WHAT TO DO
Reproduce word for word the part of the records that opens with the line containing "Image resolution: width=596, height=2576." and closes with the line containing "Skup metali kolorowych", including both of those lines.

STORED DATA
[BEGIN]
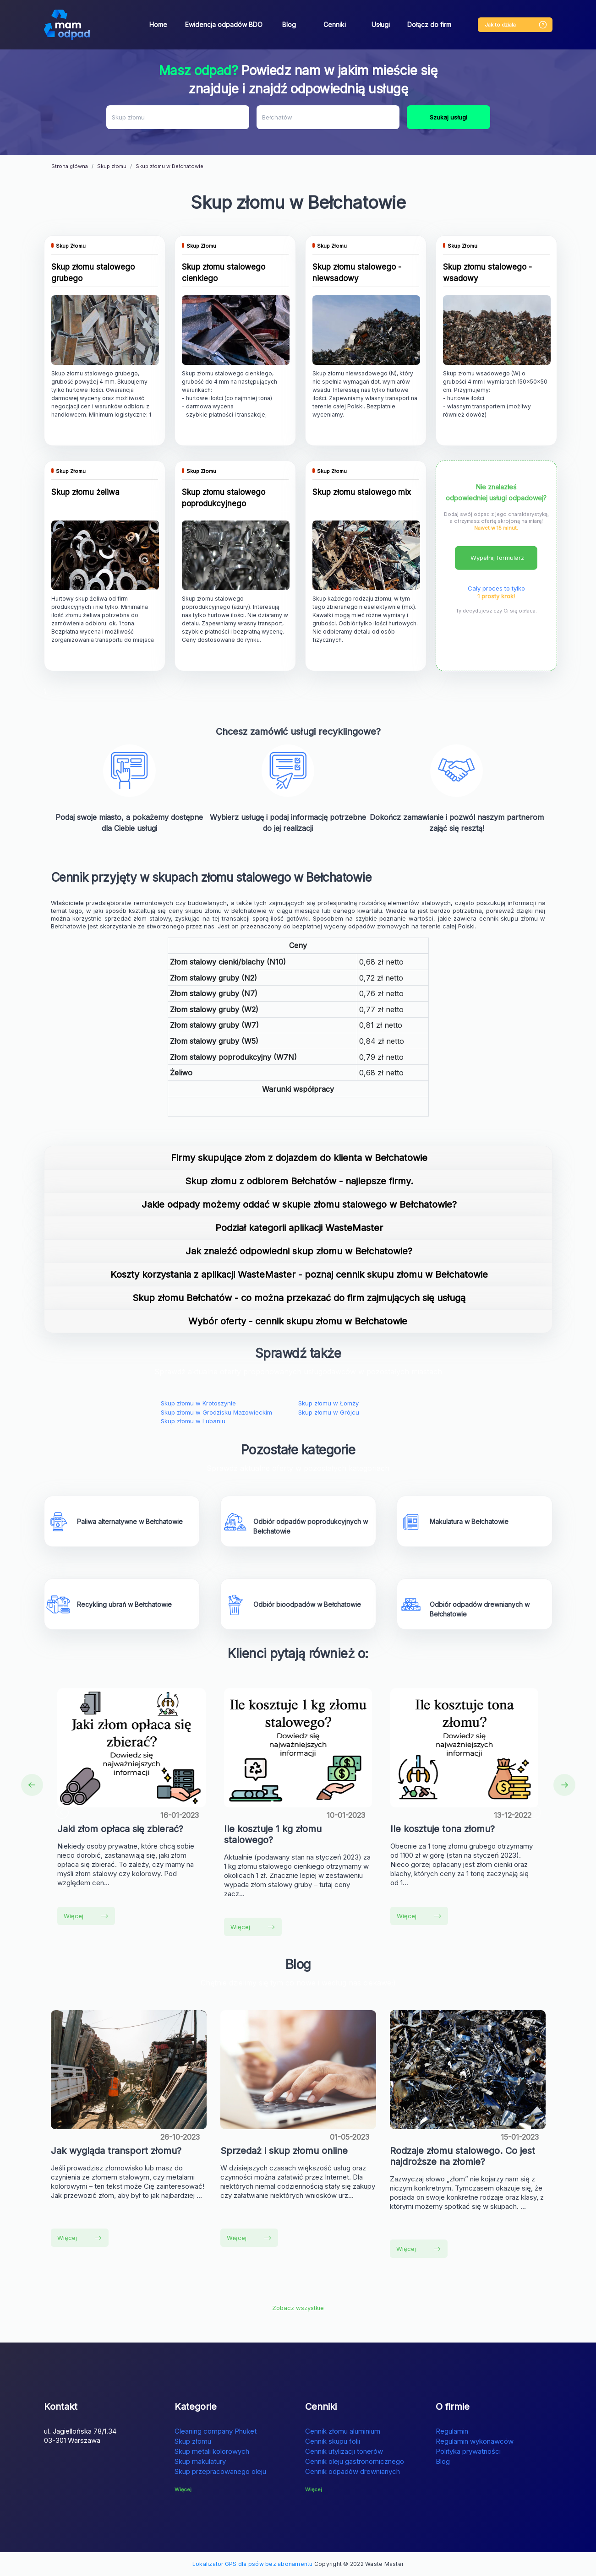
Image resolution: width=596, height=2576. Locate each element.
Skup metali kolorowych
[END]
[BEGIN]
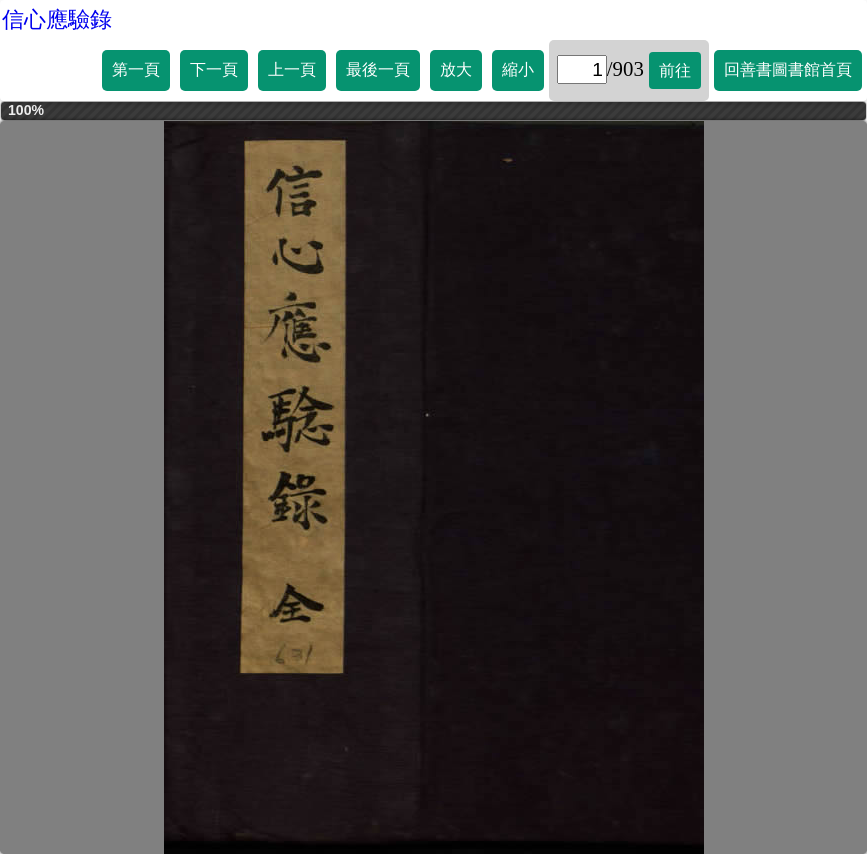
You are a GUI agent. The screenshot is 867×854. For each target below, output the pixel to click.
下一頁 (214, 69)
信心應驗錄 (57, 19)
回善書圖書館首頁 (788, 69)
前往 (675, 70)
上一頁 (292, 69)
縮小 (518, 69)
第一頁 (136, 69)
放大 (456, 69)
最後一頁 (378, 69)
[END]
SOLUTION TO THIS EXERCISE
Image resolution: width=596, height=2576. Locate each element.
Skup metali kolorowych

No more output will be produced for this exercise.